▶ _Records for processing_

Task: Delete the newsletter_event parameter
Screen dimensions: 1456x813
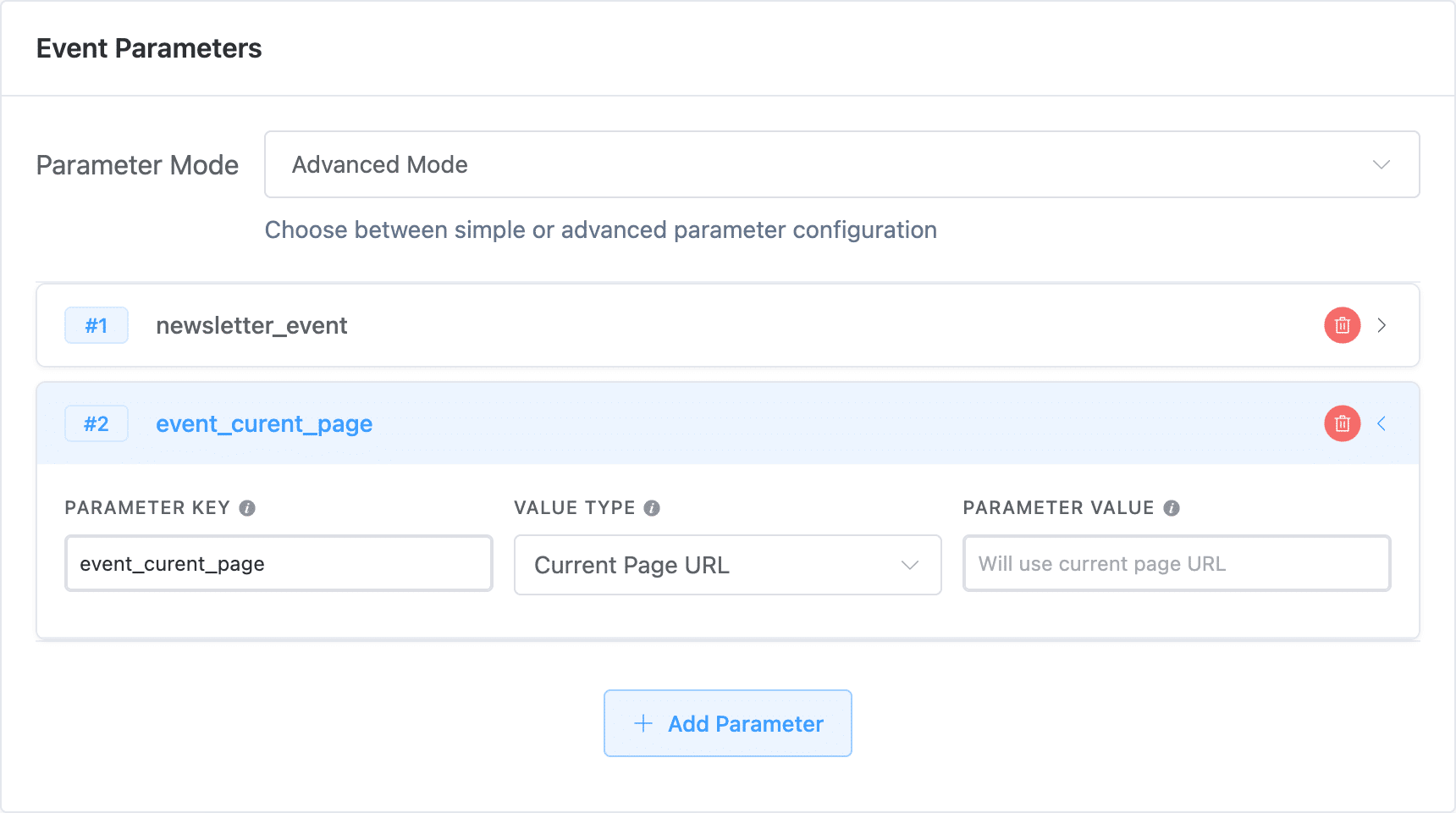Action: point(1342,325)
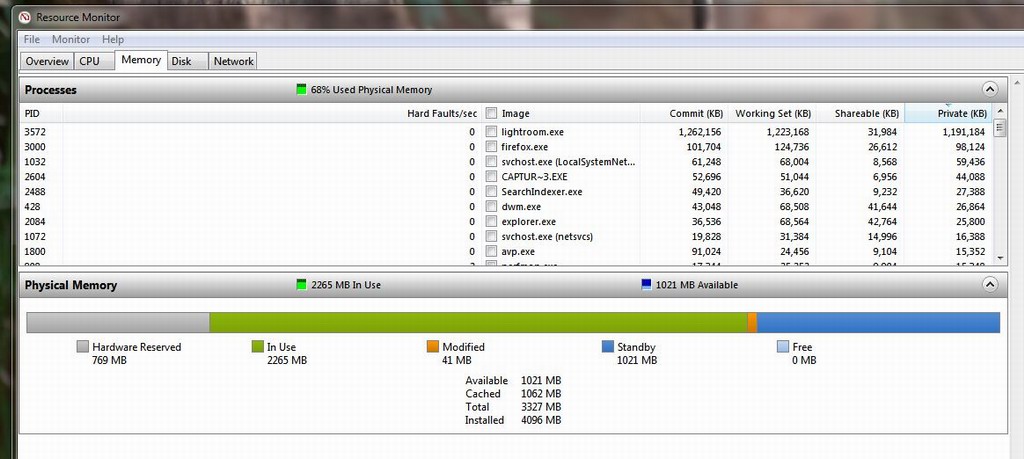Click the gray Hardware Reserved legend square

(83, 347)
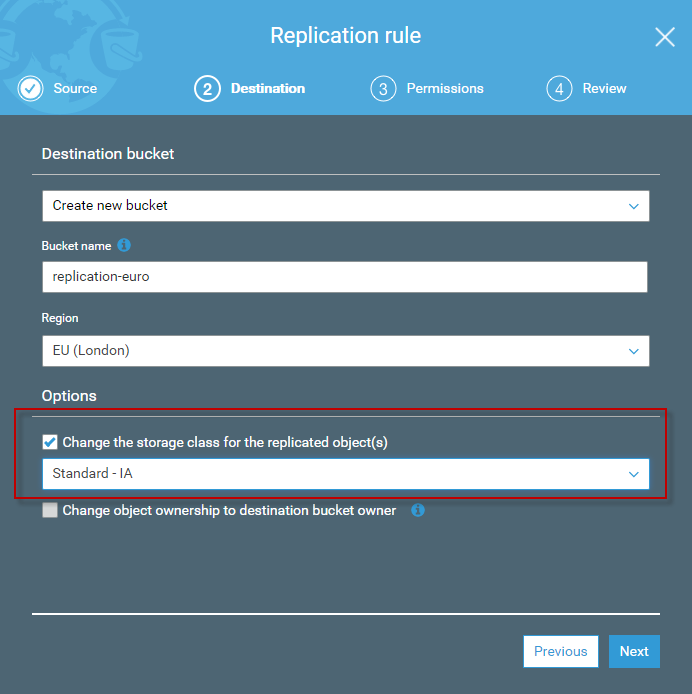692x694 pixels.
Task: Click the step 4 circle icon
Action: 559,89
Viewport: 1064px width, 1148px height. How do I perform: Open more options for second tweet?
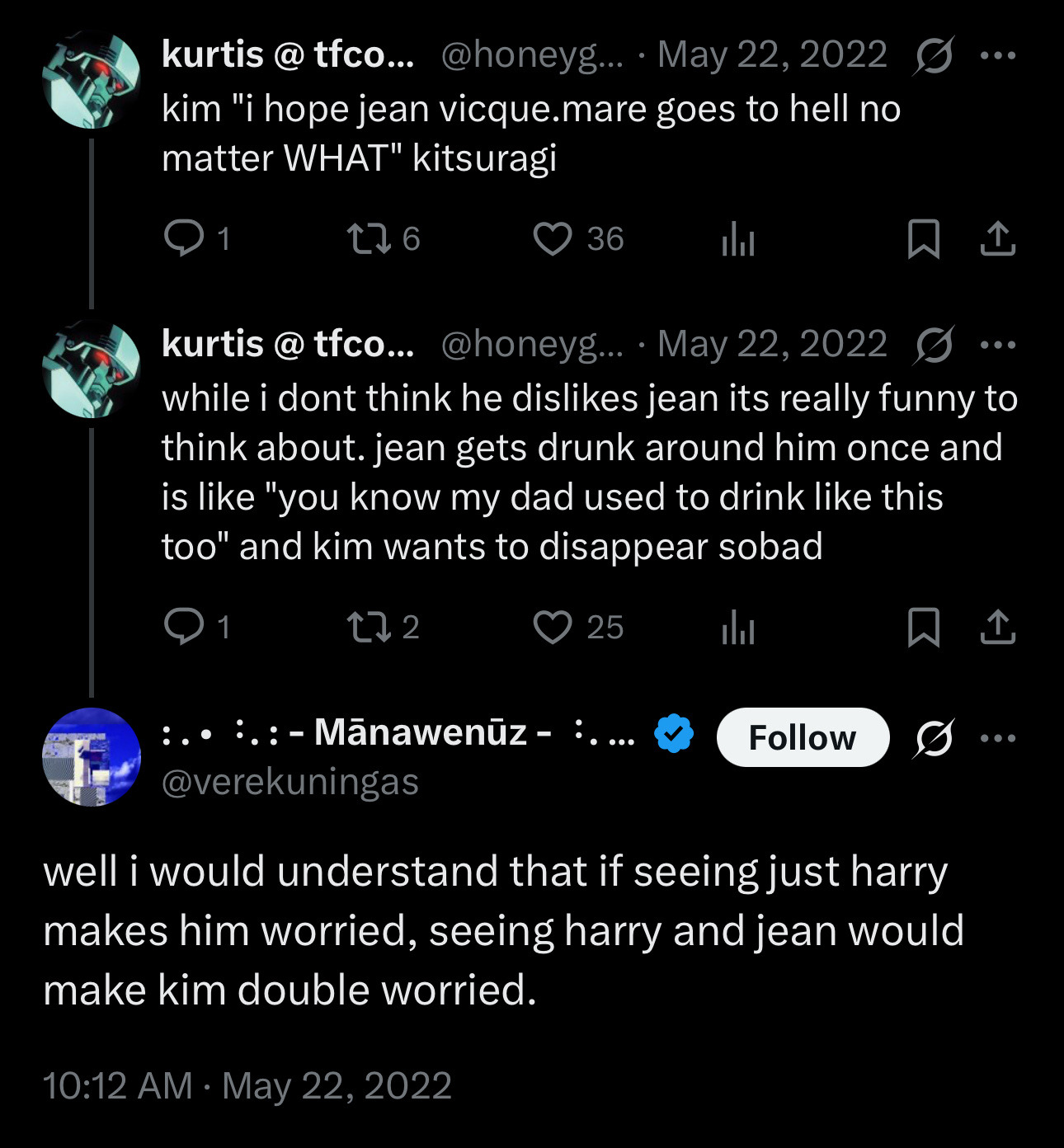(x=998, y=345)
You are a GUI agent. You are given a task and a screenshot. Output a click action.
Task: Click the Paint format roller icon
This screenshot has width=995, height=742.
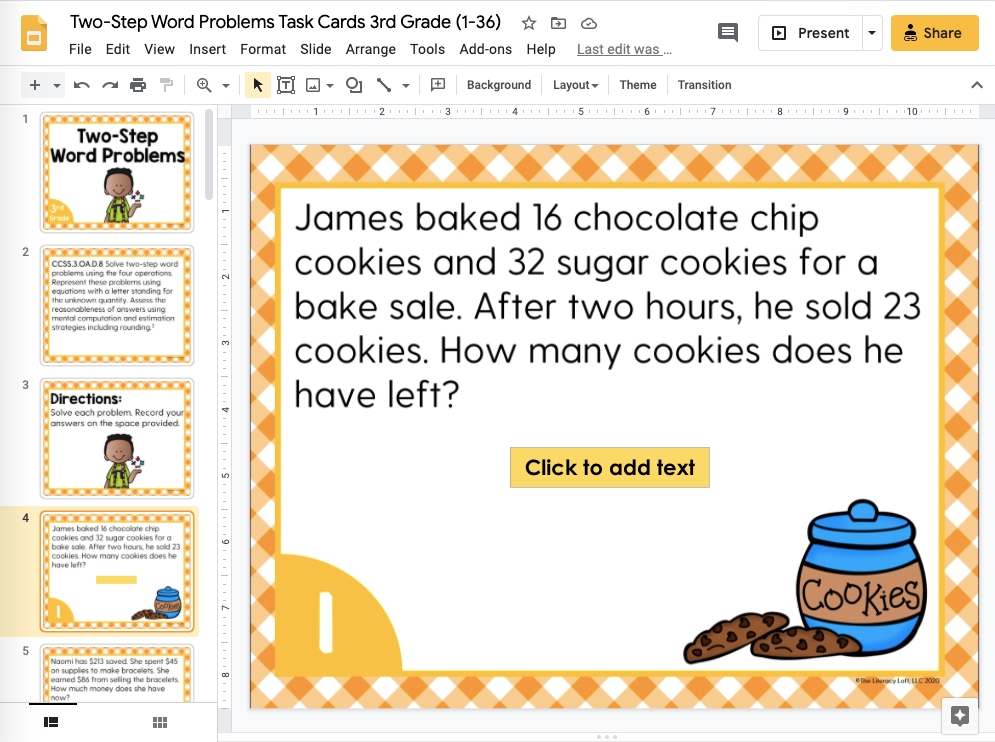pyautogui.click(x=166, y=85)
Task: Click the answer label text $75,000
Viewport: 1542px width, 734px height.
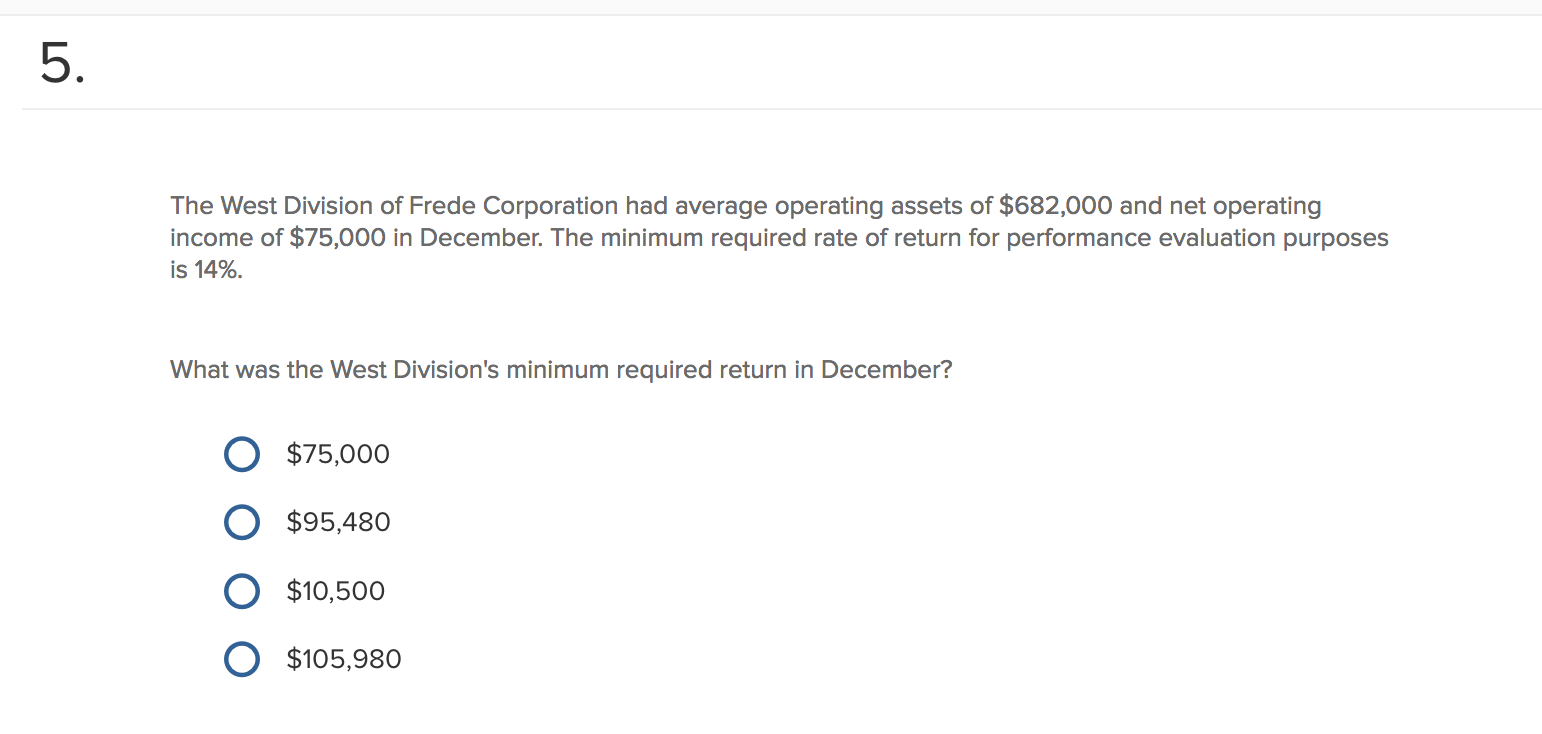Action: pyautogui.click(x=338, y=454)
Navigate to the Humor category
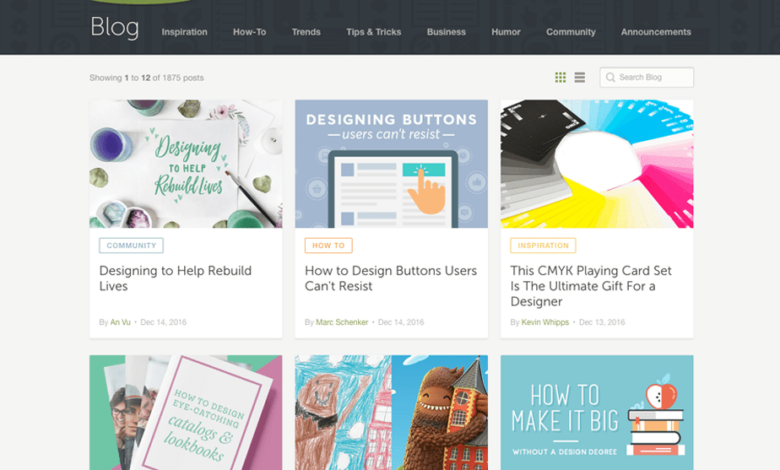780x470 pixels. click(506, 32)
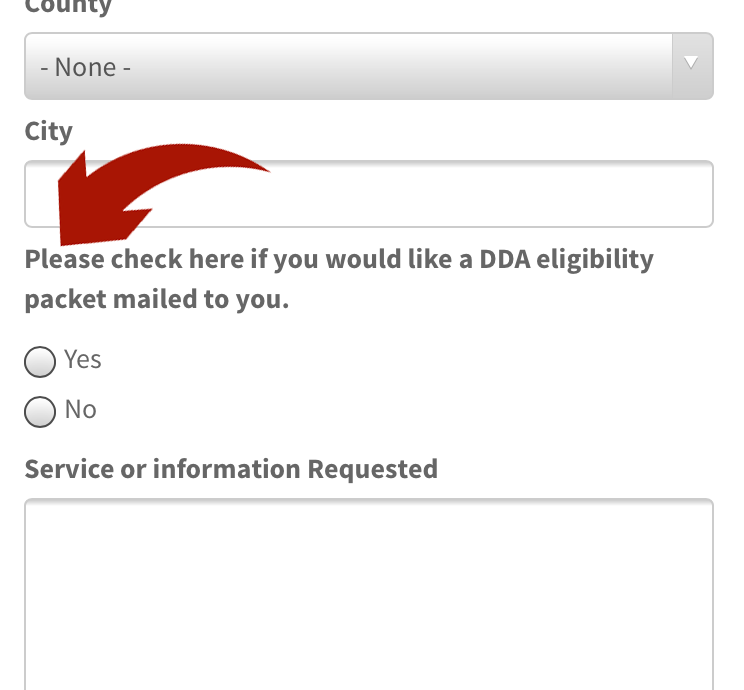Click the Service or information Requested label

231,469
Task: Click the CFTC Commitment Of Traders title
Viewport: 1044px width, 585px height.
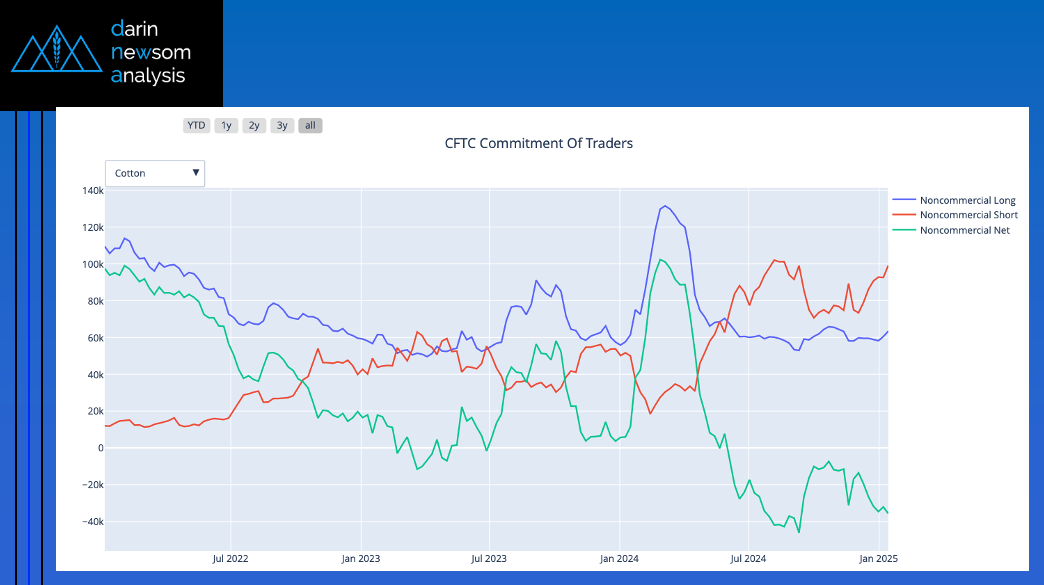Action: 538,143
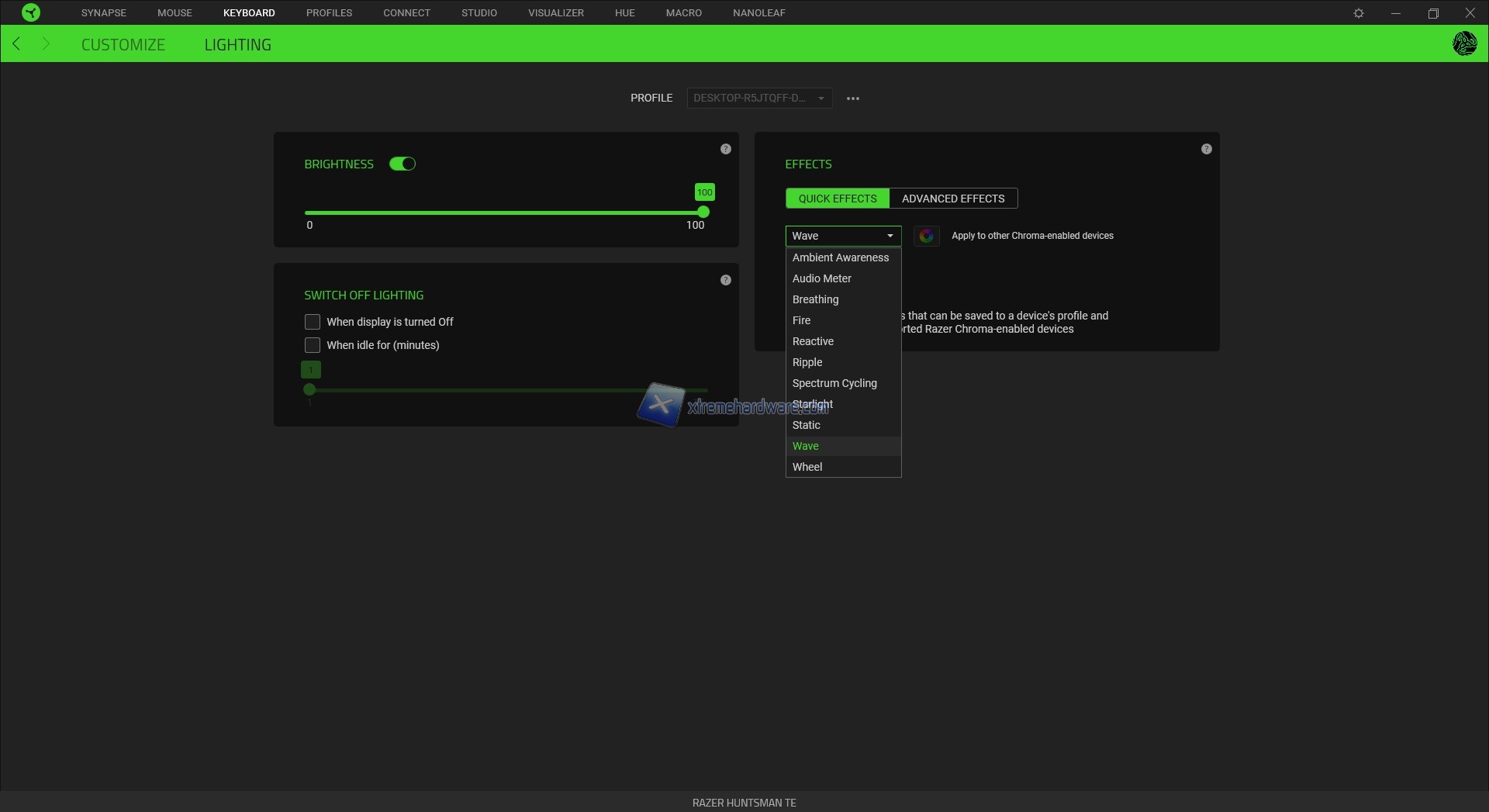Click the back navigation arrow

point(16,44)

▶ _Task details_
Print the records above exactly as they stand, but leave out the pictures.

▶ _Result for this task_
Task: Delete the newsletter_event parameter
Screen dimensions: 1456x813
Action: point(1342,325)
Click the gray Hardware Reserved legend square

(83, 347)
692x694 pixels.
Task: Click the step 4 circle icon
Action: 559,89
Viewport: 1064px width, 1148px height. How do I perform: Open more options for second tweet?
(x=998, y=345)
You are a GUI agent. You are given a task and a screenshot. Output a click action.
Task: Click the Paint format roller icon
This screenshot has width=995, height=742.
pyautogui.click(x=166, y=85)
Task: Click the answer label text $75,000
Viewport: 1542px width, 734px height.
Action: pyautogui.click(x=338, y=454)
Navigate to the Humor category
780x470 pixels. click(506, 32)
Click the Service or information Requested label

231,469
Task: Click the CFTC Commitment Of Traders title
Viewport: 1044px width, 585px height.
Action: 538,143
Click the back navigation arrow

point(16,44)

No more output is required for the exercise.